The city of Los Angeles is launching an online app to help police officers, firefighters and some homeless outreach workers get user-friendly access to medical, mental health, recovery or shelter services for homeless people, it was announced recently.

The six-month pilot program for the Get Help LA app will start in January, with the goal of eventually making it available to the general public.

Councilman Mitchell Englander, who led a news conference at City Hall to announce the app, noted the myriad ways online tools are helping people in their everyday lives like buy shoes or order a pizza.

“We don’t have an app here in Los Angeles to actually help people. It’s never existed, in real time, geo-coded, with all the resources at your fingertips,” Englander said.

The app was developed through a partnership with the company Get Help, which has created an online tool to help people find addiction services. This is the company’s first partnership with a city.

The LA version of the app, which was developed at a cost of $20,000, will help first responders and service workers locate available beds, addiction centers with space, or other services through a few easy steps, Englander said, including “what’s open, what’s near you, what’s live, what’s around and how you can offer help.”

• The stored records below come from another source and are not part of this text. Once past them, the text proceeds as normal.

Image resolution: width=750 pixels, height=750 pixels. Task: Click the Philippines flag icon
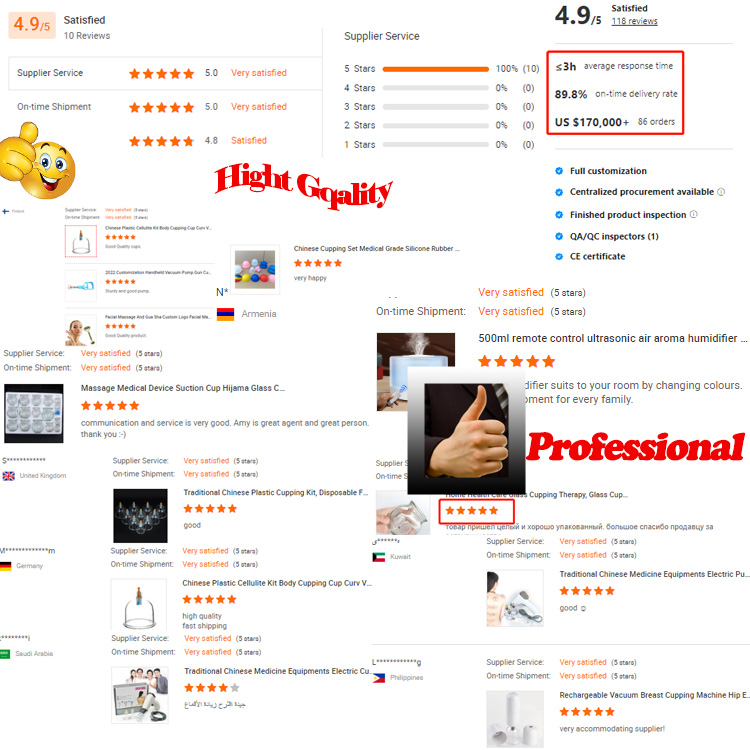pyautogui.click(x=379, y=678)
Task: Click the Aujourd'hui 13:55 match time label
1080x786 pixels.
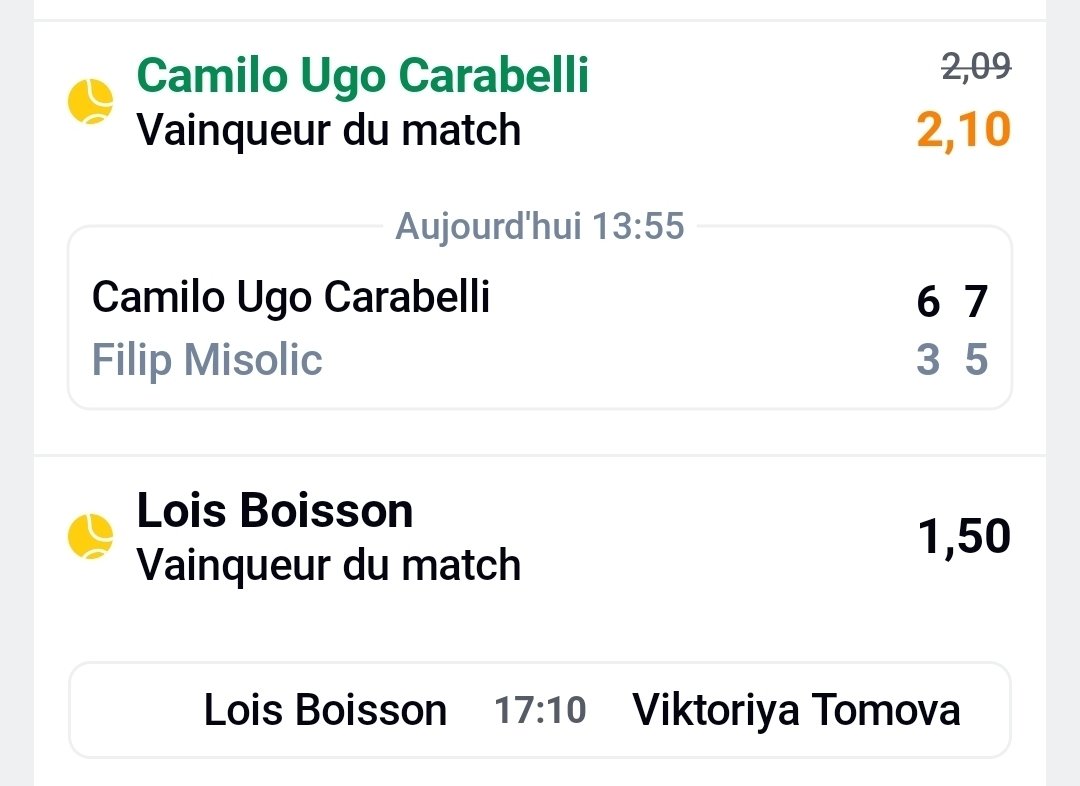Action: coord(540,226)
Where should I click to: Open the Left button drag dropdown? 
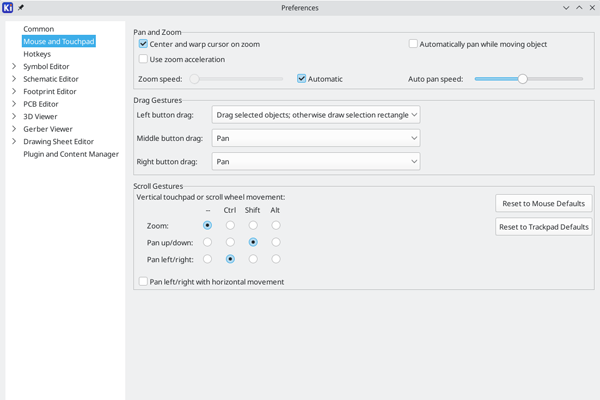point(316,115)
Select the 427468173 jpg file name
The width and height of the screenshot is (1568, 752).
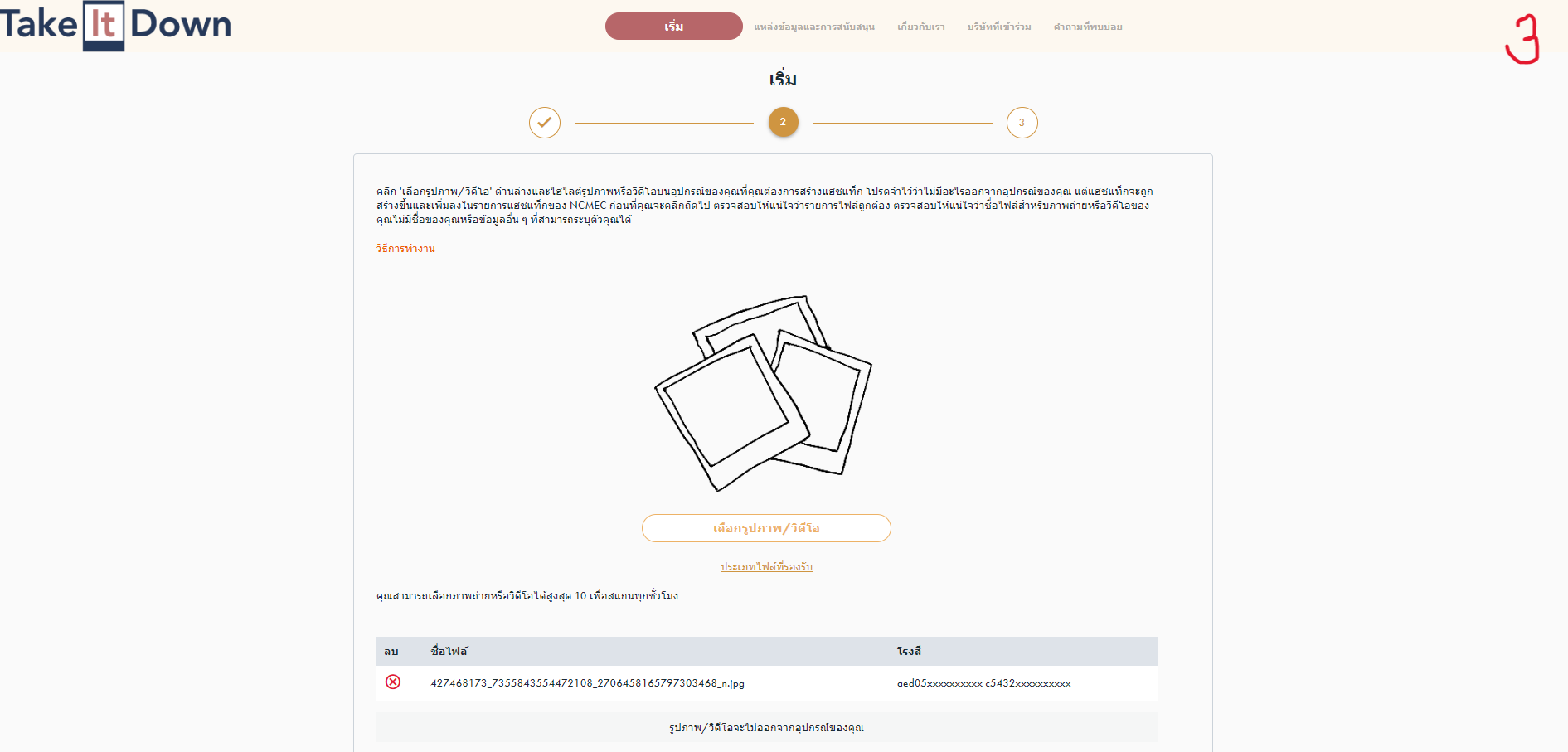click(x=587, y=683)
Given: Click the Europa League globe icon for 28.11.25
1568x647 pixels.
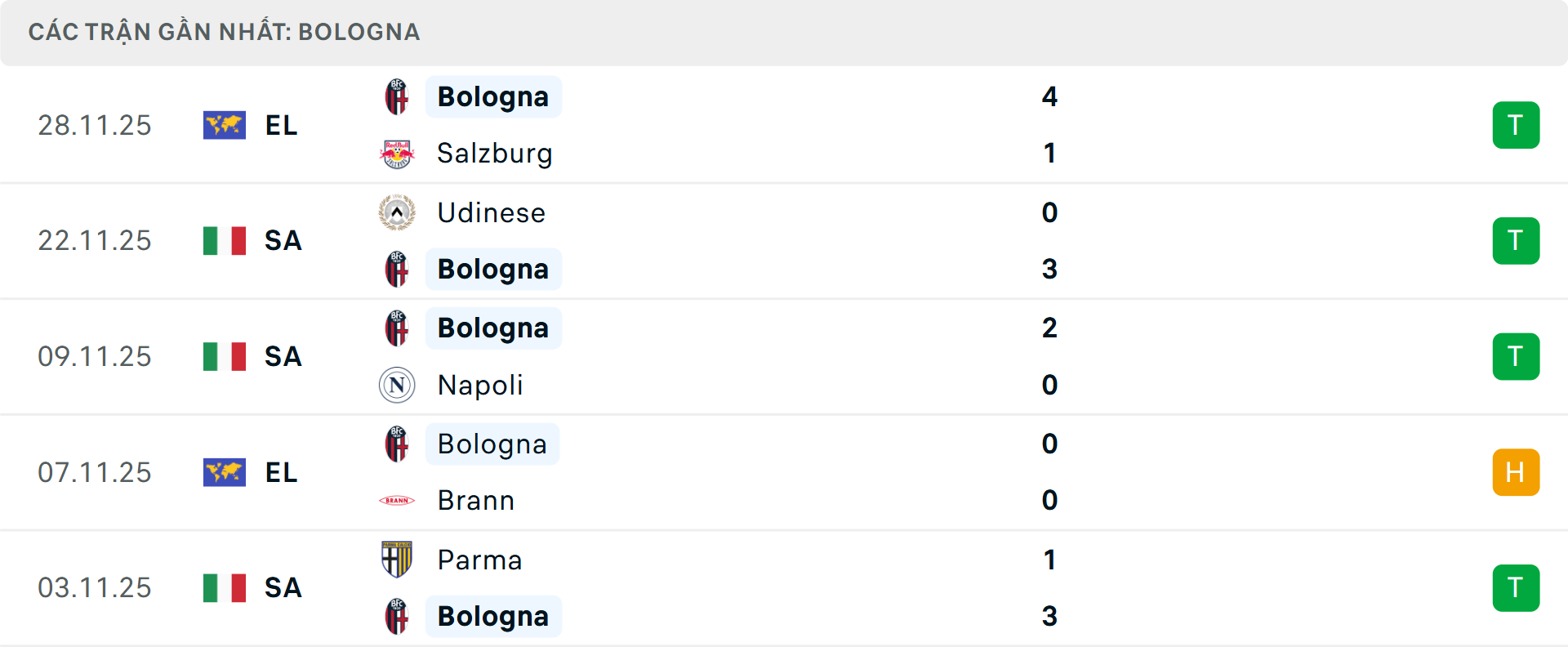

Councilman Marqueece Harris-Dawson, who chairs the Homelessness and Poverty Committee, described homelessness as “the one, two, three, four, five, six top issues here in the city of Los Angeles. It is clearly the greatest crisis of our time.”

He added, “Technology has changed almost everything that we do in our day-to-day lives. From the moment we get into our car, we have technology to help tell us how to get where we’re going. And then when we get where we’re going, we have technology that tells us where to find a parking space. And homelessness — this most basic, what I call civilization level problem — (yet) we haven’t harnessed technology as well as we should to help us solve that problem. And we think that the Get Help App is a good step and a great first step in that direction.”

The app will be available during the pilot phase to some police officers, firefighters and workers with the Los Angeles Homeless Services Authority, although it will only be about 100 people in total.

LAPD Chief Michel Moore said technology has “enabled the private sector to step up and solve problems that is readily done in the commercial space, but not so much in the public safety space and the public service space. That’s innovation. That’s reinventing and recreating the right narrative going forward.”